--- START Page text ---

2012年11月12日月曜日

Reading for Nov 12


   In Blue Jeans: The Art of the Ordinary, Daniel Miller and Sophie Woodward explore sociological aspects of blue jeans and analyze personal and cultural relationships with blue jeans through interviews in England. In their early chapters, they discuss personal relationships with blue jeans. They interviewed people and asked their experiences of blue jeans. It is interesting to focus on personal histories of blue jeans and connected to social experiences. They interview a woman, who calls Susan, and explore that she had different connections with blue jeans in each stage of her life. When she was young and went out for fun, she preferred to wear skirt, but after she got married, she always wore jeans. It was her personal history, but the relationships between her and blue jeans were not entirely personal. Her decisions to wear jeans were influenced by social and cultural environments surrounding her. Authors talk about conformity of blue jeans in other chapter. They said “the need to feel comfortable, in the sense of appropriate, under the gaze of others within a public situation.”[i] Although jeans sometimes uncomfortable to wear depend on weather and shape, they describe conformity in physical, social, and personal perspectives. When I think about two wedding dresses from 1830s and 1840s, those dresses needed corset to wear and used heavy materials. Although wearing dresses must be uncomfortable from perspective of modern fashion, people might be comfortable to wear those because of social appreciation at that time.

--- END Page text ---

### Work instructions
Resume the blue jeans reading response, picking up right after its final sentence.

--- START Dataset content ---

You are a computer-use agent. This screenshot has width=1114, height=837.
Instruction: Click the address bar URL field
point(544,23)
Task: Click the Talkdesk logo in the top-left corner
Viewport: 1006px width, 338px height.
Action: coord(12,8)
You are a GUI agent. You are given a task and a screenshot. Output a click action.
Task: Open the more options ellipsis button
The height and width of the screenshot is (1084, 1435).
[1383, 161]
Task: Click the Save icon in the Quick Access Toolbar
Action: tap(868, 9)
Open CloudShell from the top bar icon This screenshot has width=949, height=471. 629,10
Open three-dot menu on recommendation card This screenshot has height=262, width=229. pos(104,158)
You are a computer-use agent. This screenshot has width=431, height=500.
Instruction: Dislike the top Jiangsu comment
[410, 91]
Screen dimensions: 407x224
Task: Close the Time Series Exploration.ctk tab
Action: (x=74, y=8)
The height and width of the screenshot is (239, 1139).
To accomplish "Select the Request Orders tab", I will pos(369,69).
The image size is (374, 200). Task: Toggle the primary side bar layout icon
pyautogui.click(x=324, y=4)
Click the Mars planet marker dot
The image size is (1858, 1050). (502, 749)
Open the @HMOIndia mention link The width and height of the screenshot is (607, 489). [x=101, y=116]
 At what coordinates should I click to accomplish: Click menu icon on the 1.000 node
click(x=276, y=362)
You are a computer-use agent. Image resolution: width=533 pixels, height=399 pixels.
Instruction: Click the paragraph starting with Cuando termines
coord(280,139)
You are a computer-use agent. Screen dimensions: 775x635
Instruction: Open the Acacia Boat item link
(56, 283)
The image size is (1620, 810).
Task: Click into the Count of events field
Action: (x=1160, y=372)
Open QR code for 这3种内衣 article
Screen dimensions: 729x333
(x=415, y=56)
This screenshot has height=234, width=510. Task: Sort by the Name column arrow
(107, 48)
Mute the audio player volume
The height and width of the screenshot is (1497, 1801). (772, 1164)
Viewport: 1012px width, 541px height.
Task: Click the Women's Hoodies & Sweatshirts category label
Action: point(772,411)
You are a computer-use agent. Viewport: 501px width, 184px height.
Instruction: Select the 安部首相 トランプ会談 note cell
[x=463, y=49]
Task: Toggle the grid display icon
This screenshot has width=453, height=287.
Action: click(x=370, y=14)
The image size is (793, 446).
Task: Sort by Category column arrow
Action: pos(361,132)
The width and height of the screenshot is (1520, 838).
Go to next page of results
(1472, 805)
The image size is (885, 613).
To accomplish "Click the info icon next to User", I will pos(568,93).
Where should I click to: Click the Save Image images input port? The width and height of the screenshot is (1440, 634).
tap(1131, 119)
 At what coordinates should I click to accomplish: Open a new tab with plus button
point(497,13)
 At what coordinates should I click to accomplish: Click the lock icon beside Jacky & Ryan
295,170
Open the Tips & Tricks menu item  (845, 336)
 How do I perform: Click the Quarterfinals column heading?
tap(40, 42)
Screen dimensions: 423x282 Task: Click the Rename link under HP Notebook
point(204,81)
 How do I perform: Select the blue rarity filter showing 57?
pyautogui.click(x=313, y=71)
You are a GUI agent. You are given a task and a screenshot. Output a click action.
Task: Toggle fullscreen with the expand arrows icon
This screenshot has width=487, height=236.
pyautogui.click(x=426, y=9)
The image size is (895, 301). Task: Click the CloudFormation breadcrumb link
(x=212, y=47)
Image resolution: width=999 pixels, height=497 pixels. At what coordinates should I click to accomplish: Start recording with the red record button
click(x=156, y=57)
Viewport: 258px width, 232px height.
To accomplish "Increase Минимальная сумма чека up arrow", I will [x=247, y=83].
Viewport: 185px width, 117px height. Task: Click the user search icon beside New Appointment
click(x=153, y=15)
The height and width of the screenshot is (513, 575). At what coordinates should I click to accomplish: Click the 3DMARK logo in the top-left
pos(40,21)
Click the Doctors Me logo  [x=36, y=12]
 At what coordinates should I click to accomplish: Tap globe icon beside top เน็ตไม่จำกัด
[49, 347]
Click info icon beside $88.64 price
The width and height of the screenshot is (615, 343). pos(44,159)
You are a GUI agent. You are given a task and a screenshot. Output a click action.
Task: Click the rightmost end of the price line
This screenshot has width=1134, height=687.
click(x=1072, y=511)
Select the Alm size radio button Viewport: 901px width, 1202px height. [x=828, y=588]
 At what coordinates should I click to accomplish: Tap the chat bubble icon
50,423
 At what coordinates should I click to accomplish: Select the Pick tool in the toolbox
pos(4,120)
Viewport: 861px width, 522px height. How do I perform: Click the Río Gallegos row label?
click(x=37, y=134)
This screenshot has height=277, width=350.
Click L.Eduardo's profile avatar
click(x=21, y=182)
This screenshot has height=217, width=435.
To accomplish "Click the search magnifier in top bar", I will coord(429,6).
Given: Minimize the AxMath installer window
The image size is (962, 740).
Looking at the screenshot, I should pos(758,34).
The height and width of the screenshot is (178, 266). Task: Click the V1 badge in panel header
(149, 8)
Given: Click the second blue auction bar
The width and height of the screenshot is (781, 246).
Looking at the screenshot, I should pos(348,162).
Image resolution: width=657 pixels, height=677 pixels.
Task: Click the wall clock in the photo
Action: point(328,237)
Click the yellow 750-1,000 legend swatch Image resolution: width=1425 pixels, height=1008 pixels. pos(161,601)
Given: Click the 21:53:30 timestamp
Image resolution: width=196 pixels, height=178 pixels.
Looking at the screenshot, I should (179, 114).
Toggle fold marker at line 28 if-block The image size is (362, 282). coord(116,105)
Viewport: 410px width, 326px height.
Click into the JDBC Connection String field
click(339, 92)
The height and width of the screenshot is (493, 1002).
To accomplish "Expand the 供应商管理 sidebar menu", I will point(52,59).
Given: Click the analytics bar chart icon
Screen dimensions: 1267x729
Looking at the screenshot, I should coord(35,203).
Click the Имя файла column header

--- END Dataset content ---

### Response
   Miller and Woodward also discuss about jeans and women’s bodies. They said “Jeans are both the measure of her body and sometimes even the reward for getting her body shape right.” [ii]Through their interviews, they found most women tend not to wear jeans if they gain certain amount of weight. If they are slim enough, they consider it is appropriate to wear jeans. In some part, jeans are for ordinal and comfortable wears, but in certain brands and shapes, they represent ideal women’s bodies unconsciously. Skinny jeans remind me my dresses and corset. Both of them are tight and squeeze women’s body to create ideal shape. On the other side, people who can fit and wear those fancy clothing feel comfortable because of appropriation from social gaze. As authors mention that “Comfortable, meaning that at least from the point of view of subjective experience there is a good fit with the situation,“ [iii]ambivalent conformity exist together.



[i] Miller Daniel, Woodward Sophie, Blue Jeans: The Art of the Ordinary (CA: University of California Press, 2012), 82.
[ii] Ibid, 27.
[iii] Ibid, 73.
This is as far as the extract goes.